**EXERCISE DIRECTIONS:**
From the entries below, list each line with "will".
-------- DATA LISTING
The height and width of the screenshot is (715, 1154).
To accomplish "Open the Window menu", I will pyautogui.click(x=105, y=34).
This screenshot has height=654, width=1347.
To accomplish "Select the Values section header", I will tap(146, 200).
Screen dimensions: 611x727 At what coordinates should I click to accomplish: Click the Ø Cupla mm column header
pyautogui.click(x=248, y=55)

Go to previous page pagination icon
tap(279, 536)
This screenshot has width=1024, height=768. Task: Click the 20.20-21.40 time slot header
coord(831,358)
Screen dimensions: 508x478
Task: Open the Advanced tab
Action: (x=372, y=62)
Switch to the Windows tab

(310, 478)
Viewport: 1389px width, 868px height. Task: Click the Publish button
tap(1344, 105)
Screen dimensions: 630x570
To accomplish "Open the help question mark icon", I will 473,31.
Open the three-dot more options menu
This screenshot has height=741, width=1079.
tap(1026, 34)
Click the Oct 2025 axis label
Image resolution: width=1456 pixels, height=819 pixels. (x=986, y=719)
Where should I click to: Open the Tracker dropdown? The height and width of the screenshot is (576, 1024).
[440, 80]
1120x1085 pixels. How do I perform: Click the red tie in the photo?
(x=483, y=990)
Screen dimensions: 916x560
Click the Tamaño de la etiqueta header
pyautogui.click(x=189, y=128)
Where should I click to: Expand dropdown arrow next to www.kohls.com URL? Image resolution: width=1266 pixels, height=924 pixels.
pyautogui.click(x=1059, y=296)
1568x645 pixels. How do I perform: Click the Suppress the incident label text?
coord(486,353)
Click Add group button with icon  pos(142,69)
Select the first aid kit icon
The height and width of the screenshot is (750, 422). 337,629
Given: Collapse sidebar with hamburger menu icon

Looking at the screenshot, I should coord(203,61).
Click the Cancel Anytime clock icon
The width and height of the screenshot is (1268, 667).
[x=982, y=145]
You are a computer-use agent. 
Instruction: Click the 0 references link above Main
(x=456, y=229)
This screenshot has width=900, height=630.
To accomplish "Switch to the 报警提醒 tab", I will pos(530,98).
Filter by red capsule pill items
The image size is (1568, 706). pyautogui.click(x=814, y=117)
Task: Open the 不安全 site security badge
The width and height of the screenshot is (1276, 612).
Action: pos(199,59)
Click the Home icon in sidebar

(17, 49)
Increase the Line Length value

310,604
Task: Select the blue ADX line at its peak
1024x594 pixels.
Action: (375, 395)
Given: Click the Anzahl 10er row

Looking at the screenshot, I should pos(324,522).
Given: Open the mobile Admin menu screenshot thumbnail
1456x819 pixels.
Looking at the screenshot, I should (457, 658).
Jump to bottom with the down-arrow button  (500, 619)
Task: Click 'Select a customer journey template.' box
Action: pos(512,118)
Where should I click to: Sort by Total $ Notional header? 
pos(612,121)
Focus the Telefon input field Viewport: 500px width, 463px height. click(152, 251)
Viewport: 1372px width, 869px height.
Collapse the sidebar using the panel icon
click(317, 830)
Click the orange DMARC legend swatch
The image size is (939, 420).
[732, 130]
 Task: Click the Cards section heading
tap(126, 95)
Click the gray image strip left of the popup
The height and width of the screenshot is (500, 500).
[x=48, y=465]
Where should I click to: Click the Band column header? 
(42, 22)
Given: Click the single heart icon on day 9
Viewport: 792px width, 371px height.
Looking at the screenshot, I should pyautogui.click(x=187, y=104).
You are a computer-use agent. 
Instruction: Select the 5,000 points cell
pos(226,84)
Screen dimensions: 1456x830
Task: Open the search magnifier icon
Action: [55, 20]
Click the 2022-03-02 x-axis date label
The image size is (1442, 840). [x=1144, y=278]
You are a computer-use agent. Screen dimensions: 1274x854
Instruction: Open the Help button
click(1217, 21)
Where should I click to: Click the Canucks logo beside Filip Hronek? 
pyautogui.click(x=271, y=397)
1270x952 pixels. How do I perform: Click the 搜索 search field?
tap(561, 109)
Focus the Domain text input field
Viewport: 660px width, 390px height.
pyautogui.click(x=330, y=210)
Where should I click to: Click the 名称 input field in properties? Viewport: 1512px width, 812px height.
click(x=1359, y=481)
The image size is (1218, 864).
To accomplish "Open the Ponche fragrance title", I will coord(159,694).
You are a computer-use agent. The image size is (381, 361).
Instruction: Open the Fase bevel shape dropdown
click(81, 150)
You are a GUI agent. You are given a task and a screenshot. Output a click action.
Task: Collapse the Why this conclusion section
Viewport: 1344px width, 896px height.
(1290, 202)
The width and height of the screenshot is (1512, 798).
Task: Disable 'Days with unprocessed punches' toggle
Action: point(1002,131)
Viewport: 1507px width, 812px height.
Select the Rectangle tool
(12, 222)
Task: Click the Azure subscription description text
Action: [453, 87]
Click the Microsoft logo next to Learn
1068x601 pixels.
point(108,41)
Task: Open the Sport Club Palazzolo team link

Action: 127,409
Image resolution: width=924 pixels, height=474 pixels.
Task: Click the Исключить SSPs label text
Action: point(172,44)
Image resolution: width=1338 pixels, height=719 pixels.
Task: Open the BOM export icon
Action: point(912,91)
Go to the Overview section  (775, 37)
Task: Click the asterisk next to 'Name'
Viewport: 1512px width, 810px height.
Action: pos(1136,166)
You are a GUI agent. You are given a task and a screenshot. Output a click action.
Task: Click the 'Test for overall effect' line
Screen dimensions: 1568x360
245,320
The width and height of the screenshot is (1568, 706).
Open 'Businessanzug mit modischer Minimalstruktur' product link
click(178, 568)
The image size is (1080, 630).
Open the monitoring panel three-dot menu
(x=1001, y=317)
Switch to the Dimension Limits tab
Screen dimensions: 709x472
----------------
**ANSWER TO THIS PROBLEM:**
To accomplish "Open the Window menu", I will pyautogui.click(x=105, y=34).
To accomplish "Select the Values section header", I will tap(146, 200).
To accomplish "Open the help question mark icon", I will 473,31.
To accomplish "Switch to the 报警提醒 tab", I will pos(530,98).
To accomplish "Open the Ponche fragrance title", I will coord(159,694).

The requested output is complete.